Hanson was also present when students staged a protest outside the Mary Graydon Center the day after the presidential election, during which some students burned American flags and others got into a physical altercation over their differences.
Earlier in the semester, she facilitated conversations following allegedly racially-targeted incidents against two students of color in Anderson Hall. It was Hanson, therefore, whom students saw in times of chaos, not President Neil Kerwin.
But Hanson’s efforts have not gone without criticism. Some students have argued that she does not act swiftly enough, and others say she has not been committed to resolving their problems.
Faith Ferber, a senior in the College of Arts and Sciences, called out Hanson in a 2016 Eagle article for mishandling her sexual assault case. Ferber’s assailant was found responsible of sexual misconduct, but was not punished in a way Ferber found adequate. Ferber wanted to see the man expelled, but he was instead placed on disciplinary probation and required to complete an online education module and an essay. Ferber appealed her case through Hanson and was denied.
“When my appeal got denied and I went public, that was when she really shocked me with how horrible she is,” Ferber said.
Ferber also said Hanson does not aptly respond to either sexual assault or race-related incidents on campus.
“Gail Hanson just doesn’t care about students,” she said. “She cares about the brand, about the reputation of the school.”
Those in Hanson’s closest circles see her responses to these issues differently. She works hard to gather all the facts and is “extremely measured in the decisions she makes,” Aw said.

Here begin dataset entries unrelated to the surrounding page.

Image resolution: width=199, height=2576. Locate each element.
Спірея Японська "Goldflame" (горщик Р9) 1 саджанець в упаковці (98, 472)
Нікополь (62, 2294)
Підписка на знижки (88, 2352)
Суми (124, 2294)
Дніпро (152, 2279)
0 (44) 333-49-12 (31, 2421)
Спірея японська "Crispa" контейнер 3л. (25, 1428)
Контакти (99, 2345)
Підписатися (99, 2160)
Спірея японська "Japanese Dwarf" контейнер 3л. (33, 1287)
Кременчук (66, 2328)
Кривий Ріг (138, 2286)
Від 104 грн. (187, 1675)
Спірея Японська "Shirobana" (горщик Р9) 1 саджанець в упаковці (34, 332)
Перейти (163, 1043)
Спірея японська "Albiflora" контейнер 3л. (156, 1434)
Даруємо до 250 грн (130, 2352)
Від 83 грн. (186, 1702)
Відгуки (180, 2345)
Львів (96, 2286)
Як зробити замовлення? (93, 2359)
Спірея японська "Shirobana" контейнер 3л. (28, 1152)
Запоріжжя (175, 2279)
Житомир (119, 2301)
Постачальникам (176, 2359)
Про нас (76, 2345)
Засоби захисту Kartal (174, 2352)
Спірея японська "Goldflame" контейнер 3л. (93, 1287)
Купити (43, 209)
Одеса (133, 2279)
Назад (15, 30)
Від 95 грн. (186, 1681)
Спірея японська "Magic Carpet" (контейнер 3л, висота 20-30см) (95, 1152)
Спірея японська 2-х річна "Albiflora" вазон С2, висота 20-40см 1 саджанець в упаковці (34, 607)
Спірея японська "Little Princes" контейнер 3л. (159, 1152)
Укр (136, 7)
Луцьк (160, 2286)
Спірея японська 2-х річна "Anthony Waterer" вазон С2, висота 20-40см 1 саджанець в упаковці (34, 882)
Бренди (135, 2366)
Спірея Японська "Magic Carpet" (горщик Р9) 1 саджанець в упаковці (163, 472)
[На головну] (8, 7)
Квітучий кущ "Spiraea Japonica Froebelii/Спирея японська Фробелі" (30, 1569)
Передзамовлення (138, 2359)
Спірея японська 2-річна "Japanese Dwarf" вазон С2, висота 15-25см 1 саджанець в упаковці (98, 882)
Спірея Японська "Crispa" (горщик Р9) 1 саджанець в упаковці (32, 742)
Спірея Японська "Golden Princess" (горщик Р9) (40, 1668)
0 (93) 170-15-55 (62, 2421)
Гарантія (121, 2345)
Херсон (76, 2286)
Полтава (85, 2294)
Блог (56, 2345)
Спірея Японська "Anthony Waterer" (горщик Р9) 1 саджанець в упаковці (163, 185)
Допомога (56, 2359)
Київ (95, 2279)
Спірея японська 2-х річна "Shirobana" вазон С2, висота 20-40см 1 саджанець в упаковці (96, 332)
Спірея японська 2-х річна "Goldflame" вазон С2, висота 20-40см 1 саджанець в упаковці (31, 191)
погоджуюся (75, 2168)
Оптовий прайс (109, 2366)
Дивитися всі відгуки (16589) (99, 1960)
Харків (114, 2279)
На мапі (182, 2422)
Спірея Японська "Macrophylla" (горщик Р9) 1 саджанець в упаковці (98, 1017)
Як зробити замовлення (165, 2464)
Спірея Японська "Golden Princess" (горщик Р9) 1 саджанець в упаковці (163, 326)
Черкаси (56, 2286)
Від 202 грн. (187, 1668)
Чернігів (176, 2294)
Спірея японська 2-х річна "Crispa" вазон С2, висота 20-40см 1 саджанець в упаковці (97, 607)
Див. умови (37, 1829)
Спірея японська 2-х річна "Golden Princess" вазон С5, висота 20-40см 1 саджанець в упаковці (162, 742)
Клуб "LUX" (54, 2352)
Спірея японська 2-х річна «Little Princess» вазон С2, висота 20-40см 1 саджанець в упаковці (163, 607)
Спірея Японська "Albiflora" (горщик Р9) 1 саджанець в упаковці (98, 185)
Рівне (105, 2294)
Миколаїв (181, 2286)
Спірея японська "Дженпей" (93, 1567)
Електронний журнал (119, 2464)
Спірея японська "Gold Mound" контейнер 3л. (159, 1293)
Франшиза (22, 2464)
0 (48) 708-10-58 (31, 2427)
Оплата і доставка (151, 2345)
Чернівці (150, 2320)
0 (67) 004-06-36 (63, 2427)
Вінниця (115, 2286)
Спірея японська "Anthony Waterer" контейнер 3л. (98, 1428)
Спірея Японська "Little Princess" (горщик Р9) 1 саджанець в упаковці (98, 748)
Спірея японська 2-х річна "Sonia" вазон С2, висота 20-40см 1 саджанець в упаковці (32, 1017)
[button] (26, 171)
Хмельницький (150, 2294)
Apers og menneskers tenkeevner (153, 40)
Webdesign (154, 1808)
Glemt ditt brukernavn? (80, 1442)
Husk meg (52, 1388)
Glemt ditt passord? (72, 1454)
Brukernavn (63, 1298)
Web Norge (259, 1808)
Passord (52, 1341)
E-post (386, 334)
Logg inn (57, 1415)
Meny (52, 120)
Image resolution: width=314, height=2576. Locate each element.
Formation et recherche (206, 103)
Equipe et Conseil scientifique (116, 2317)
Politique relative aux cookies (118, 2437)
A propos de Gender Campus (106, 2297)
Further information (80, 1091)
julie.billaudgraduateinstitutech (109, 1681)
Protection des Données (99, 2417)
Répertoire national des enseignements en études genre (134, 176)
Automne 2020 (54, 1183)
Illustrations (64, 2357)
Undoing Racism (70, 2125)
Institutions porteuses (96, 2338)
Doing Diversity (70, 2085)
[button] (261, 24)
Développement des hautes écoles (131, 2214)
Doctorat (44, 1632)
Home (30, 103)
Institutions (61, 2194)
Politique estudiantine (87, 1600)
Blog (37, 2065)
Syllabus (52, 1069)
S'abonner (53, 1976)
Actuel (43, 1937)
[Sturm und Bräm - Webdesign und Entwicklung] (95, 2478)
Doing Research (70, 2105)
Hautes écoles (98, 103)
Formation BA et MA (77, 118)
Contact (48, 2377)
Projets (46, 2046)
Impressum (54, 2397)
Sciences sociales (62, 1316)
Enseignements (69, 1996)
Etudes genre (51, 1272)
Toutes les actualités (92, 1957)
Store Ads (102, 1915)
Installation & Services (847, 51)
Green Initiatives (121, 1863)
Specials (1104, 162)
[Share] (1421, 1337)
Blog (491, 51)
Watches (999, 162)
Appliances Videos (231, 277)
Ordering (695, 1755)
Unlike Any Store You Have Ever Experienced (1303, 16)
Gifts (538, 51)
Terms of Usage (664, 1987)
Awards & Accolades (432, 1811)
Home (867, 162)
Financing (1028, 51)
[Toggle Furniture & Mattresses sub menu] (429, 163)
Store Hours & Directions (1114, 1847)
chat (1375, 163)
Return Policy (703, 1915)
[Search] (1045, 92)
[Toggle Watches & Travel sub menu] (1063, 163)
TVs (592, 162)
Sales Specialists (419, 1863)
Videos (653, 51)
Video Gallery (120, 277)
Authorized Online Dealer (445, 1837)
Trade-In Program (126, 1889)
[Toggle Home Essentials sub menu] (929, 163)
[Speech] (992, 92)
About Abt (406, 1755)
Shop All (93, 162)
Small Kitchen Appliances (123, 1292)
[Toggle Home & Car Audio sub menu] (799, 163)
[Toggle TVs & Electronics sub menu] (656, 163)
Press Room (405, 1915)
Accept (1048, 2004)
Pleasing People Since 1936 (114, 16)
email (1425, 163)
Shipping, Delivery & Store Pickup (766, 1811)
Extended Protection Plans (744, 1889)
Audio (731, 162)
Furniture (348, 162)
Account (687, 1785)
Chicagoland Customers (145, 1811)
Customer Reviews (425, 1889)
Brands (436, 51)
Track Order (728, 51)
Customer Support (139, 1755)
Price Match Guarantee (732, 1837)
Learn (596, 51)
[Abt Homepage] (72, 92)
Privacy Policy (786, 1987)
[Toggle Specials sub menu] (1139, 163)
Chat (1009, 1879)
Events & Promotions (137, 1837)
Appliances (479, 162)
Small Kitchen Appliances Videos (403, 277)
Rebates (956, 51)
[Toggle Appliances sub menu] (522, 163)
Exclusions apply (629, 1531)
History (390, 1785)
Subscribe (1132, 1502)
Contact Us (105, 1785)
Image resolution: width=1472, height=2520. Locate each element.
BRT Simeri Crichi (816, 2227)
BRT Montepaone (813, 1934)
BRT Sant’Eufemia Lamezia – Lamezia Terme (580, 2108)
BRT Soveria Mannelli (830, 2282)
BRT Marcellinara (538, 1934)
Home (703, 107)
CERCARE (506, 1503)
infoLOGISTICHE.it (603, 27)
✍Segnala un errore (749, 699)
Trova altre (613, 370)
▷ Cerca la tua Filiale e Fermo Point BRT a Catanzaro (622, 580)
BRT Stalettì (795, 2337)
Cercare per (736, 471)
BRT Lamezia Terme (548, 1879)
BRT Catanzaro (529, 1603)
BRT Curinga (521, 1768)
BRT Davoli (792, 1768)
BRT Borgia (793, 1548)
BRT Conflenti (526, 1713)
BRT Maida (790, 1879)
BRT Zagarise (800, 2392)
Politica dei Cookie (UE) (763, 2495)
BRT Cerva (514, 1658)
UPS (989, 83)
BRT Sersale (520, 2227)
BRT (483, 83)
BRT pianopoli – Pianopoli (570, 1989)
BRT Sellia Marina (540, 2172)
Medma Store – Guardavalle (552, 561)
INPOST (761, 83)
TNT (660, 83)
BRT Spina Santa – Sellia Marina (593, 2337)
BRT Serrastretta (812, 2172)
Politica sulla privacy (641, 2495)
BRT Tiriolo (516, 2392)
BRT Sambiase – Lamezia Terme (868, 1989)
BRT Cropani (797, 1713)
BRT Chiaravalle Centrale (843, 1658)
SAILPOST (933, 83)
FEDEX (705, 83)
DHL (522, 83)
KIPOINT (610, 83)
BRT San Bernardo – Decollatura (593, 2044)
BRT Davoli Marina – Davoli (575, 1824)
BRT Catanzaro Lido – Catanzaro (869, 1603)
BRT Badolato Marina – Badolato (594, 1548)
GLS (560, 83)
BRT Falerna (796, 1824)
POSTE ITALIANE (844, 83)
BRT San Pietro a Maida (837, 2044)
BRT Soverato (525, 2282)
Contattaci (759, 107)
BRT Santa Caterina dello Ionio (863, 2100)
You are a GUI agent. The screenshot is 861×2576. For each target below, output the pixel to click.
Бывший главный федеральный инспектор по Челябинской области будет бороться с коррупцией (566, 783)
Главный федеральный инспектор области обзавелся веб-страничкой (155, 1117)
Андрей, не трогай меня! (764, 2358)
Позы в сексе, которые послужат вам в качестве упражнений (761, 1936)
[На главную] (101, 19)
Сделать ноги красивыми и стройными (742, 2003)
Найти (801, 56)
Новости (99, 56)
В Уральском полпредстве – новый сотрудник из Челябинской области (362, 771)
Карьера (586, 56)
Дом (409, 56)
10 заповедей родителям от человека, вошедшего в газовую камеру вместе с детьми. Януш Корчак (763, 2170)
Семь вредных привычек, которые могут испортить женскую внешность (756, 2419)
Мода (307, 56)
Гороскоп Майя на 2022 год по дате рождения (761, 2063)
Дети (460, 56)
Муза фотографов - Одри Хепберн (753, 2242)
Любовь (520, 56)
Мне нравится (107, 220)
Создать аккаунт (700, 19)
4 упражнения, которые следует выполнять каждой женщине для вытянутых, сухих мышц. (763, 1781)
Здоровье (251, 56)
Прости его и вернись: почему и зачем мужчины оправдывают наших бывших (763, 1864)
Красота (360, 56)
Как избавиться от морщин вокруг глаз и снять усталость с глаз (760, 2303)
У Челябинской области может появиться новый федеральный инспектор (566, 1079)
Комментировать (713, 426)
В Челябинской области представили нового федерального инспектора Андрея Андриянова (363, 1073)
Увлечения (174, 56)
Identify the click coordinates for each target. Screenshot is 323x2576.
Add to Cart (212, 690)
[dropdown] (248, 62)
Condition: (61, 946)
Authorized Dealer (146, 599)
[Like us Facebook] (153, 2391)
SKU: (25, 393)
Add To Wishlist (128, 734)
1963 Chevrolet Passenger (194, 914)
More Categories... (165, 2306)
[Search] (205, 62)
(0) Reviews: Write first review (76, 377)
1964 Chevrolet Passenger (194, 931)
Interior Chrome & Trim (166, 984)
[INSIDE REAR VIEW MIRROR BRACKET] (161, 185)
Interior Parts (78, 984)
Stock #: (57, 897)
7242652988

Torriente and Snead echoed her sentiment, and both said changes in University policy often take longer than some students would like.
“Her legacy will be one of trailblazing really difficult leadership during really controversial, contentious times on our campus for 20 years,” Snead said.
Attempting to please the entire campus is a perennial challenge that is always prone to failure, Hanson said.
“Campus life is always challenging,” she said. “There are always tough years, there are always tough issues, there are always people who think you can do more and do better. And our challenge is always to listen, to make of that what we can, and to turn it into progress one way or another.”
“This is a place you can really love”
As Hanson heads into retirement, she said she is looking forward to having time to breathe and getting some space from her demanding role.
“I have loved my work for all the time I have done it,” she said. “I think one of the great gifts in a life is to find something you think matters and get a chance to do it, and do it reasonably well, for a very long period of time.”
She’s not sure what she’ll do next, but knows it will involve activism of some sort.
“As our national situation evolves, I can see a whole lot that I want to be throwing myself into,” she said. “As long as I’ve got some energy, I’m going to try to do something that matters.”
Of all that Aw has learned from Hanson in their two decades of working together, she said she will most remember the attitude Hanson brought to their critical roles.
“She has an incredible sense of humor and [she’s] also someone who has tremendous compassion for people,” Aw said. “I think for the nature of the work that we do, having a sense of humor is important. It reminds me that the nature of our work is really important, but we should not take ourselves so seriously.”
Aw said she will miss Hanson’s “calm demeanor” in challenging times and hopes her successor will “take stock of what has really worked well in this organization” and to build onward from there.
Hanson also offered a piece of advice to the school’s next Vice President of Campus Life.
“This is a place you can really love. And do love it. Because if you love it, you will do good work,” she said. “You love it, you listen, you get up everyday and go hard. You do all that, you’ll be fine.”
Deanna Mudry contributed to this report.